The Appellate Group

State v. Williams

State v. Williams, 2020 UT App 67 (Hagen, J.)

Criminal

The defendant was charged with aggravated burglary, criminal mischief, and assault. To establish the elements of the crimes at trial, the State relied primarily on a 911 phone call from the defendant’s father claiming he and another son had just been assaulted by the defendant, who had gained entry to the father’s motorhome by tearing off the door. In the beginning of the phone call, the father’s breathing was rapid, his tone of voice was stressed, and his statements were spontaneous. At some point, after an officer got on the line, the father’s breathing slowed down, his voice calmed, and he became more responsive. Neither the father nor the other son testified at trial. Before trial, the State filed a motion to admit the 911 call. The defendant initially responded that the entire phone call was hearsay and that it violated his Sixth Amendment Confrontation right. The district court allowed the jury to hear the entire call. The jury convicted the defendant. The Utah Court of Appeals affirmed his convictions, holding:

  • The statements made during the phone call did not violate the defendant’s confrontation rights, because they were nontestimonial in nature.

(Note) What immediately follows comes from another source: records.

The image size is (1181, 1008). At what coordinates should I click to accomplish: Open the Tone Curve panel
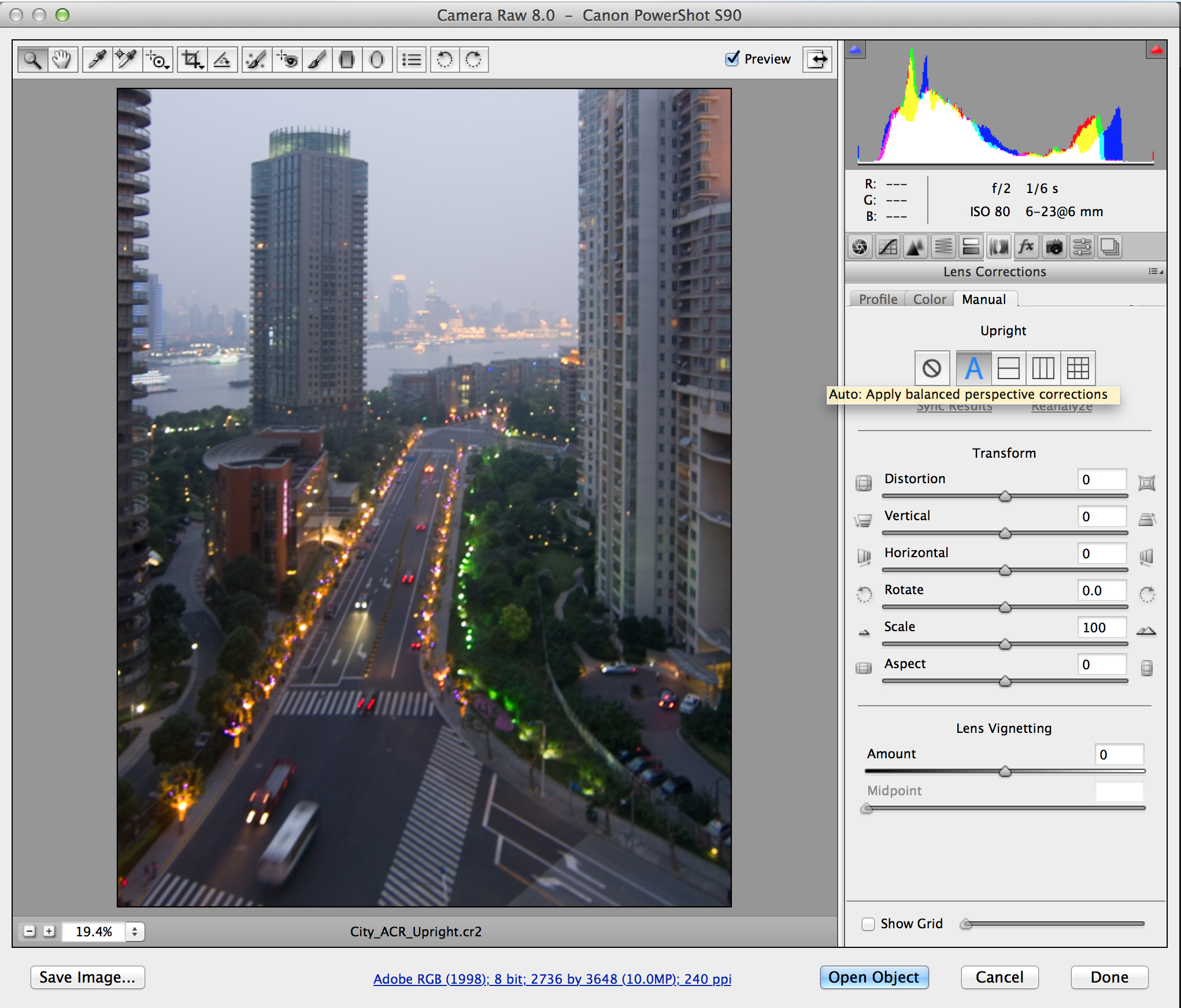click(x=887, y=247)
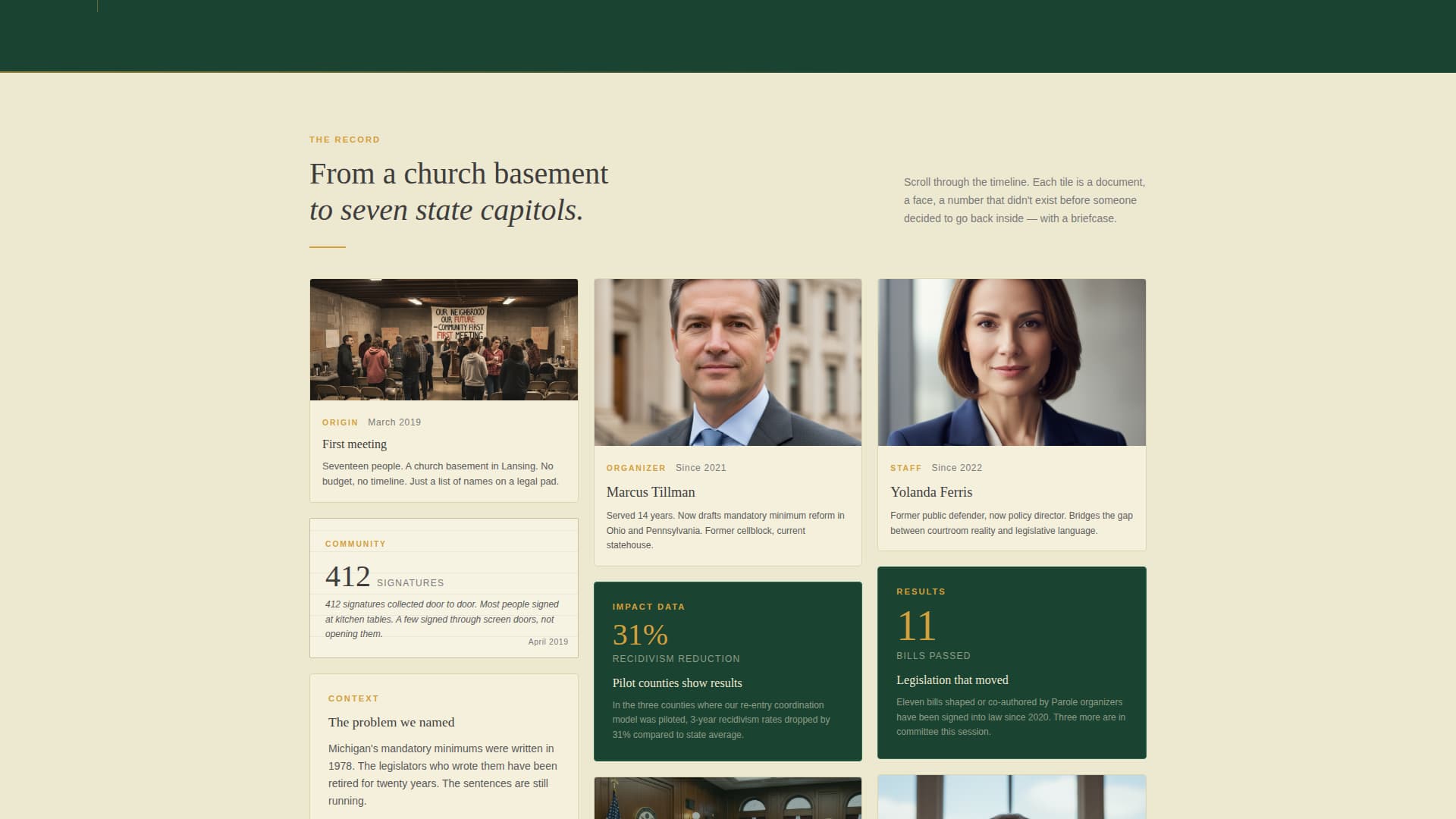Open the partially visible portrait at bottom right
Viewport: 1456px width, 819px height.
click(1012, 800)
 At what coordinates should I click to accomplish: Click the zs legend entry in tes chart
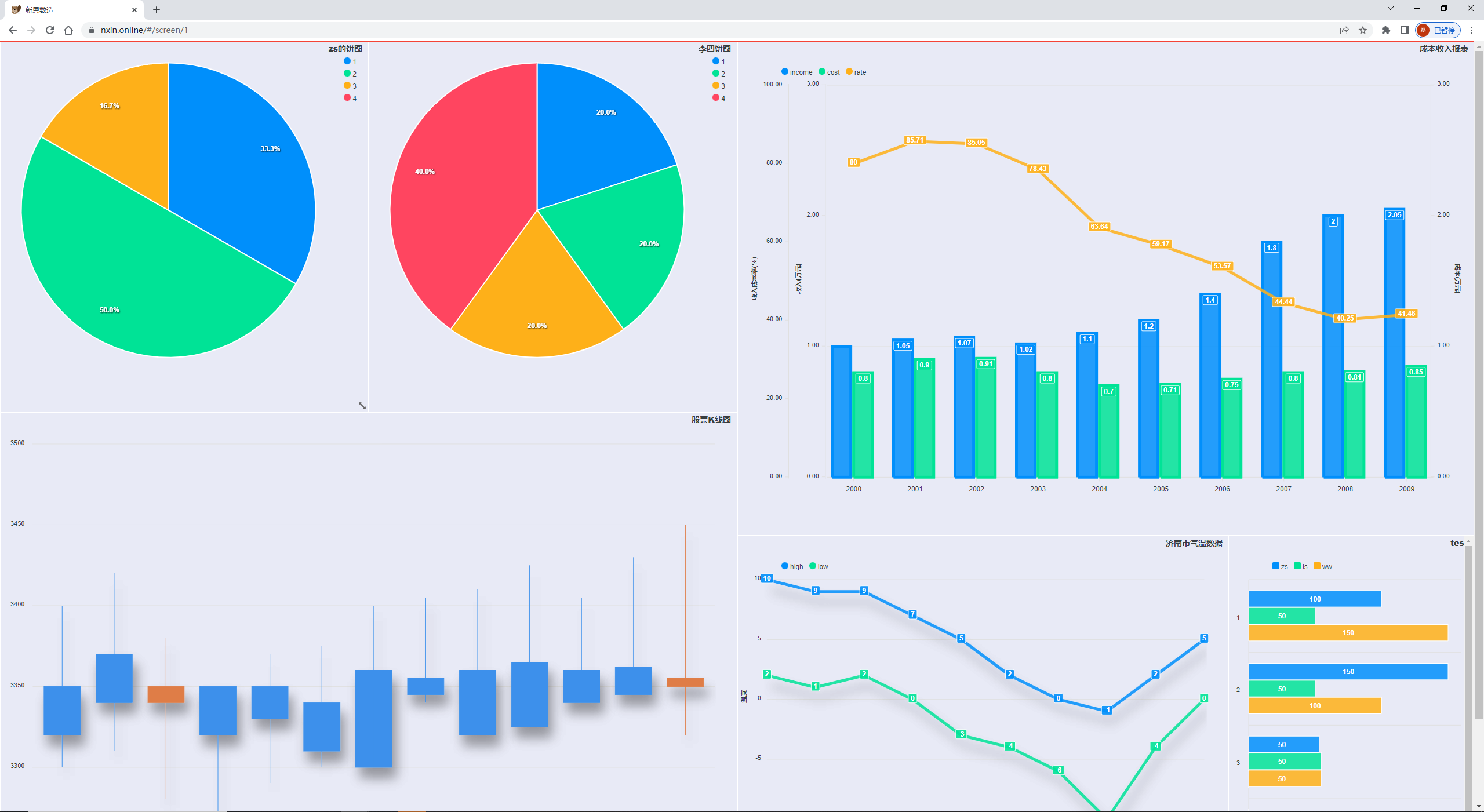pyautogui.click(x=1280, y=566)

Statements are nontestimonial when they are made to enable police assistance to meet an ongoing emergency. Here, the father was seeking protection and medical attention, and the defendant was still at large, so the primary purpose of the father’s phone call was to enable police assistance to meet an ongoing emergency. The statements were not, by contrast, given to police for the purpose of investigating a crime after a violent situation had subsided and after the assailant had been found.
  • In deciding whether father’s statements fall under the excited utterance exception to hearsay, courts should examine each statement in the call should individually. Here, the district court appeared to have examined the phone call as a whole and not as a series of individual statements that each required examination.
  • The first portion of the phone call fell under the excited utterance exception to the rule against hearsay. Under rule 803(2) of the Utah Rules of Evidence, an utterance is not hearsay when it relates a “startling event or condition, made while the declarant was under the stress of excitement that it caused.” Here, the defendant “tore the door off” of a motor home and “kicked the shit out of” the father and brother. Both victims were injured and bleeding. The court did not exceed its discretion in finding that the attack was a startling event and that the contents of the call relayed the event. As well, the first part of the call was made under the stress of the event: the father made many of the statements spontaneously, he stated he had “just” been assaulted, the assault was unexpected and traumatic, and the defendant was still at large.
  • The second part of the phone call should have been excluded as hearsay, because it was not made under the stress of the event: father’s breathing slowed, his voice calmed, and his answers became less spontaneous. But the defendant waived any error in playing that portion of the call to the jury when he abandoned an objection to that portion of the call after he told the district court “no” in response to the court’s question whether he objected to playing that portion of the call.